You can either use a nested class having the method you need. In C++ the idea is to group methods together with data to get classes and not having loose functions around.
I'm learning c++0x, at least the parts supported by the Visual C++ Express 2010 Beta.
This is a question about style rather than how it works. Perhaps it's too early for style and good practice to have evolved yet for a standard that isn't even released yet...
In c++0x you can define the return type of a method using -> type at the end of the function instead of putting the type at the start. I believe this change in syntax is required due to lambdas and some use cases of the new decltype keyword, but you can use it anywhere as far as I know.
// Old style
int add1(int a, int b)
{
return a + b;
}
// New style return type
auto add2(int a, int b) -> int
{
return a + b;
}
My question really then, is given that some functions will need to be defined in the new way is it considered good style to define all functions in this way for consistency? Or should I stick to only using it when necessary?
Do not be style-consistent just for being consistent. Code should be readable, i.e. understandable, that's the only real measure. Adding clutter to 95% of the methods to be consistent with the other 5%, well, that just does not sound right to me.
There is a huge codebase that uses the 'old'/current rules. I would bet that is going to be so for a long time. The problem of consistency is two-fold: who are you going to be consistent with, the few code that will require the new syntax or all existing code?

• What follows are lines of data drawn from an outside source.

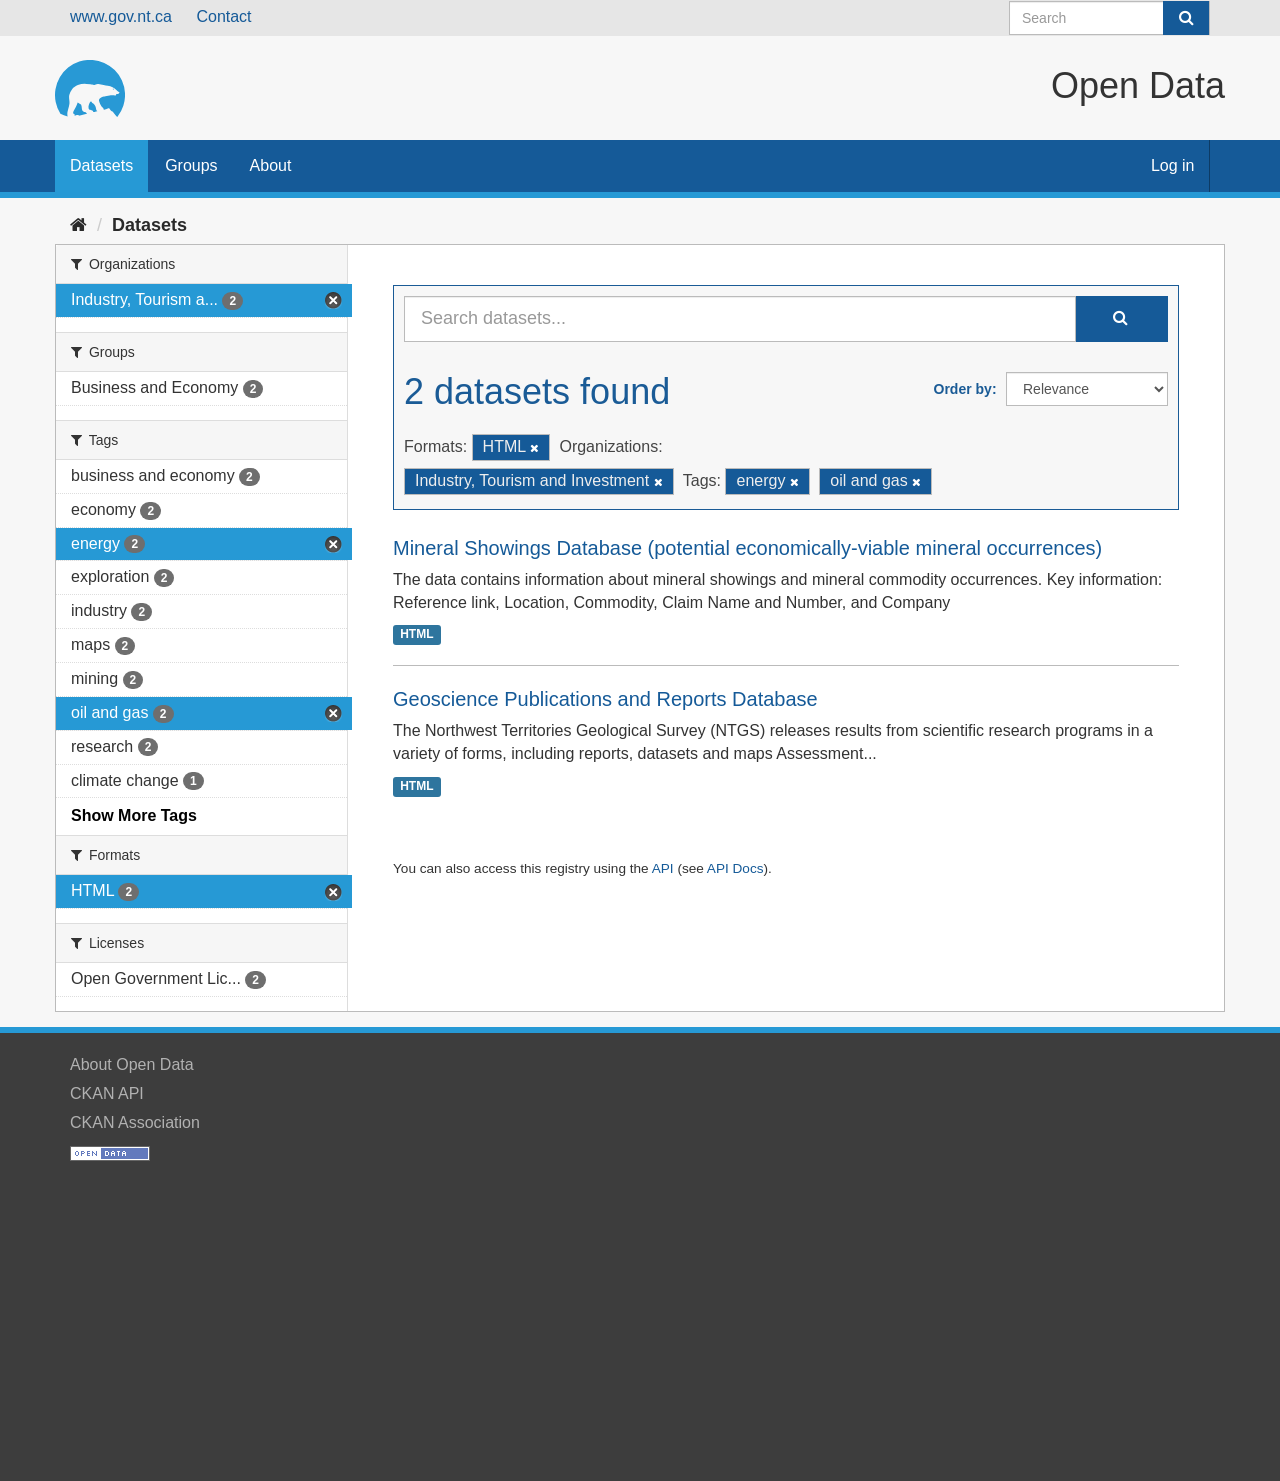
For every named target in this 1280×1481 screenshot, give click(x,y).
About (271, 165)
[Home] (78, 225)
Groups (191, 165)
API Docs (735, 868)
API (663, 868)
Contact (223, 16)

I will keep with the old syntax when the new one is not required for a bit, but then again, only time will tell what becomes the common usage.
Also note that the new syntax is still a little weird: you declare the return type as auto and then define what auto means at the end of the signature declaration... It does not feel natural (even if you do not compare it with your own experience)

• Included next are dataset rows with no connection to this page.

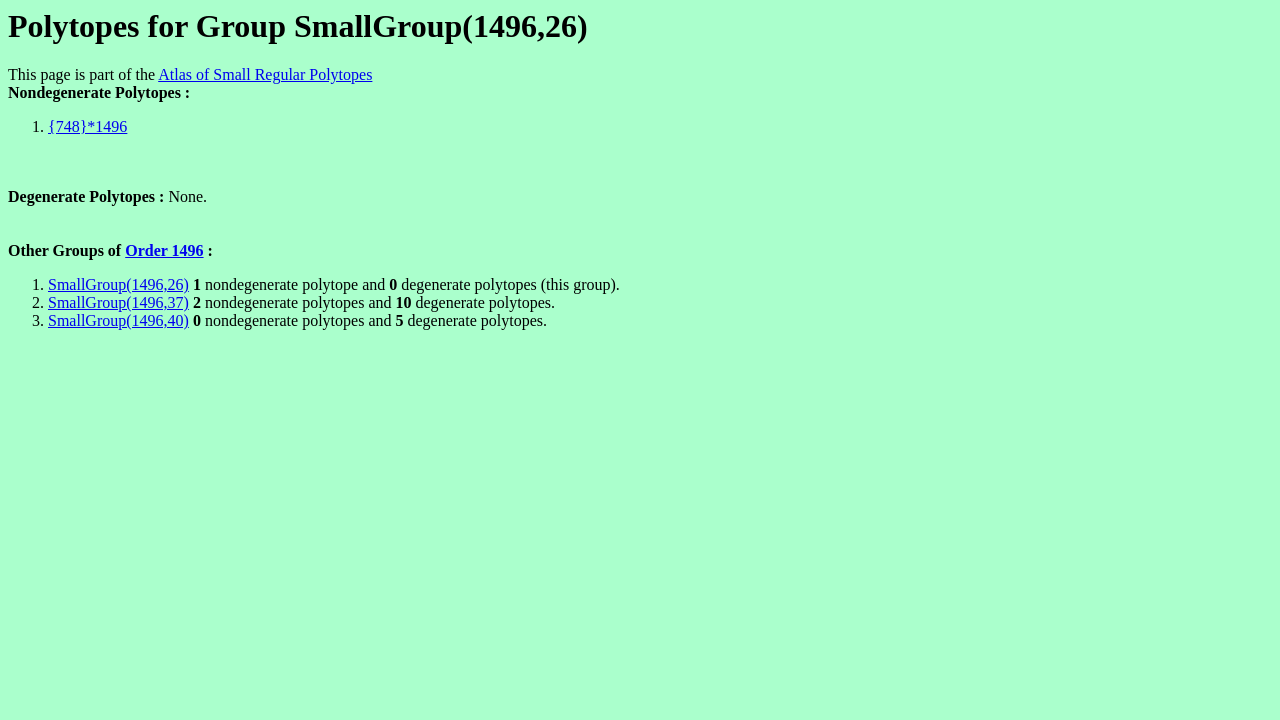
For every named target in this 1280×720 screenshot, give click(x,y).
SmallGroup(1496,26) (118, 284)
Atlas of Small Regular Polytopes (265, 74)
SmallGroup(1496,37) (118, 302)
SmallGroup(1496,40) (118, 320)
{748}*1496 (87, 126)
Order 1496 (164, 250)
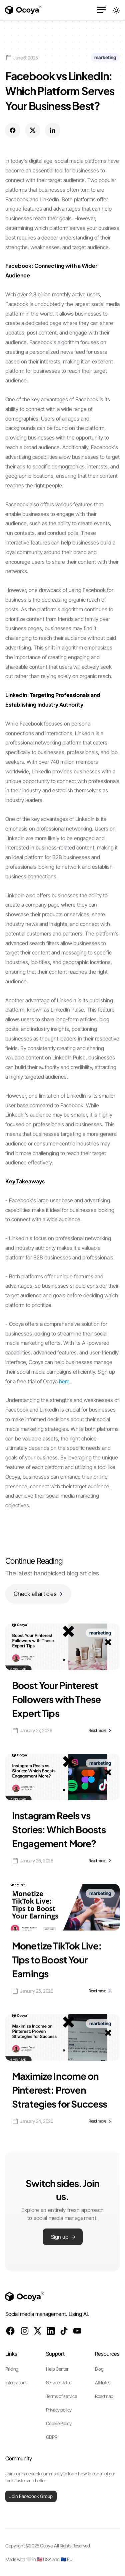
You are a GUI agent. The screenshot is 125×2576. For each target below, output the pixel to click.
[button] (102, 10)
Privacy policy (59, 2410)
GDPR (51, 2437)
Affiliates (103, 2382)
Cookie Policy (59, 2423)
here (64, 1381)
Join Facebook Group (31, 2496)
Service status (59, 2382)
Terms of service (61, 2396)
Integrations (16, 2382)
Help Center (57, 2369)
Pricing (11, 2369)
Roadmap (104, 2396)
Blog (99, 2369)
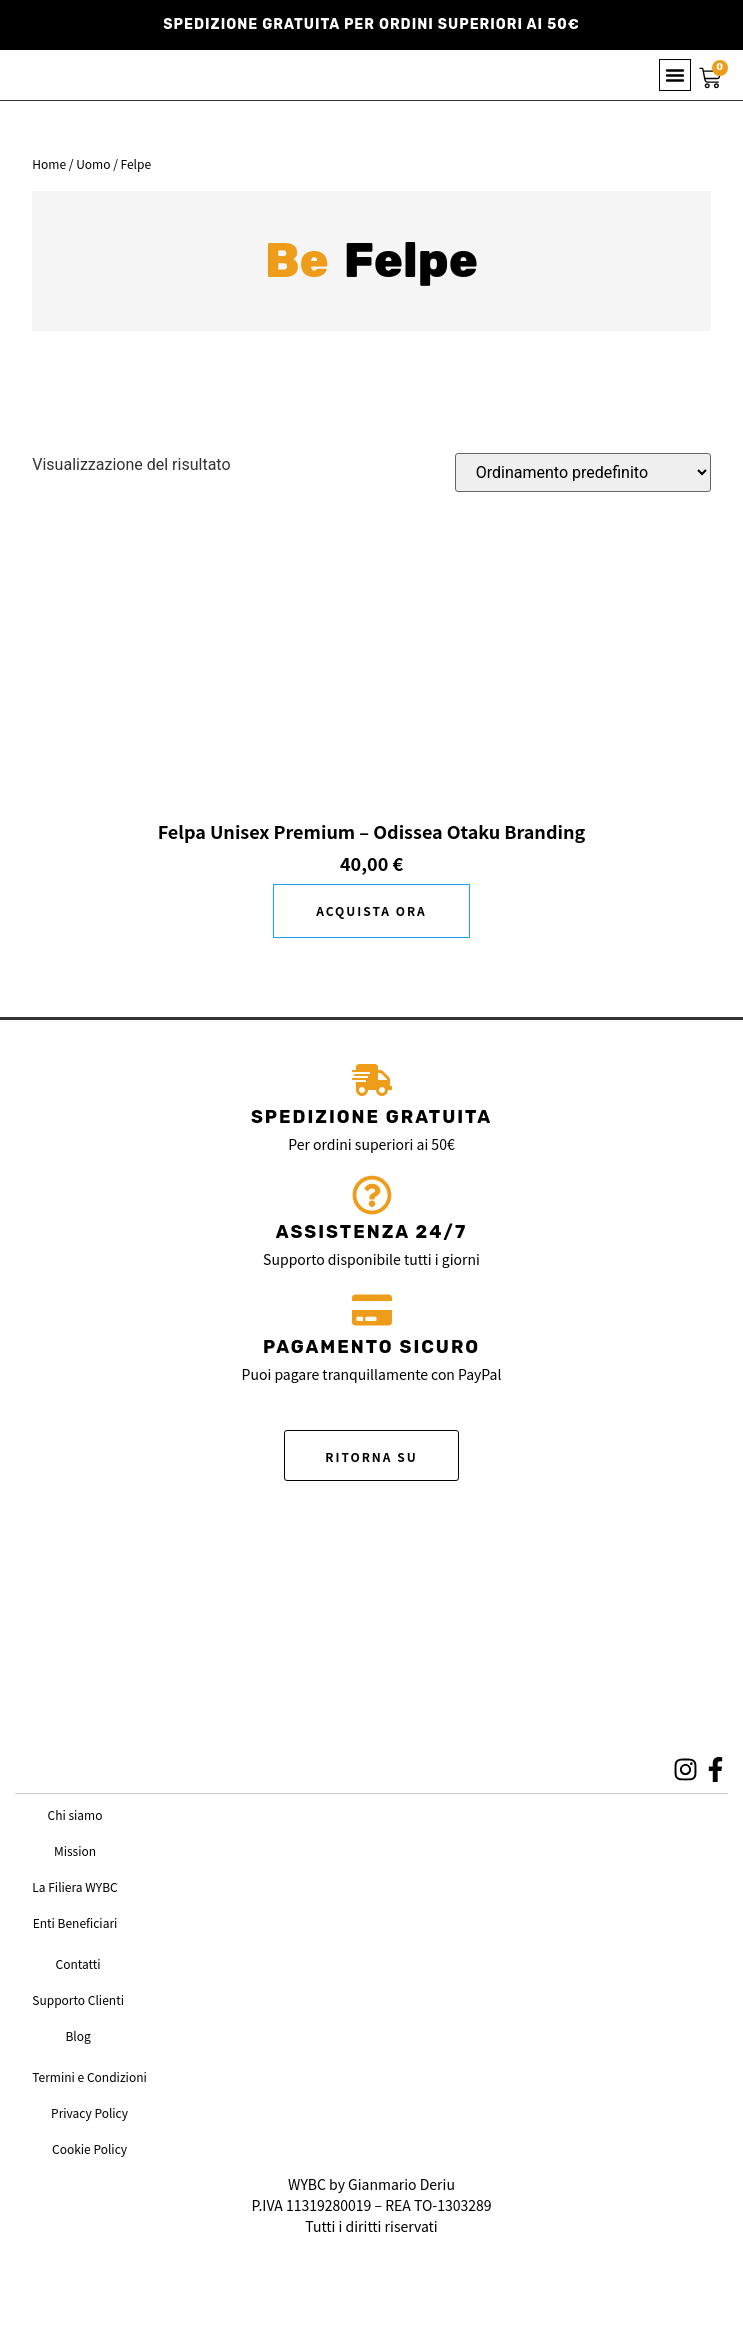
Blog (77, 2035)
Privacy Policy (89, 2112)
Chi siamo (75, 1814)
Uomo (93, 163)
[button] (675, 75)
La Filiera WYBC (74, 1886)
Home (49, 163)
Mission (75, 1850)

Personally, I would use it when it is necessary. Just like this-> is only necessary when accessing members of a base class template (or when they are otherwise hidden), so auto fn() -> type is only necessary when the return type can't be determined before the rest of the function signature is visible.
Using this rule of thumb will probably help the majority of code readers, who might think "why did the author think we need to write the declaration this way?" otherwise.
I don't think it is necessary to use it for regular functions. It has special uses, allowing you to do easily what might have been quite awkward before. For example:
template <class Container, class T>
auto find(Container& c, const T& t) -> decltype(c.begin());
Here we don't know if Container is const or not, hence whether the return type would be Container::iterator or Container::const_iterator (can be determined from what begin() would return).
Seems to me like it would be changing the habit of a lifetime for a lot of C++ (and other C like) programmers.
If you used that style for every single function then you might be the only one doing it :-)
I am going to guess that the current standard will win out, as it has so far with every other proposed change to the definition. It has been extended, for sure, but the essential semantics of C++ are so in-grained that I don't think they are worth changing. They have influenced so many languages and style guides its ridiculous.
As to your question, I would try and separate the code into modules to make it clear where you are using old style vs new style. Where the two mix I would make sure and delineate it as much as possible. Group them together, etc.
[personal opinion]I find it really jarring to surf through files and watch the style morph back and forth, or change radically. It just makes me wonder what else is lurking in there [/personal opinion]
Good style changes -- if you don't believe me, look at what was good style in 98 and what is now -- and it is difficult to know what will considered good style and why. IMHO, currently everything related to C++0X is experimental and the qualification good or bad style just doesn't apply, yet.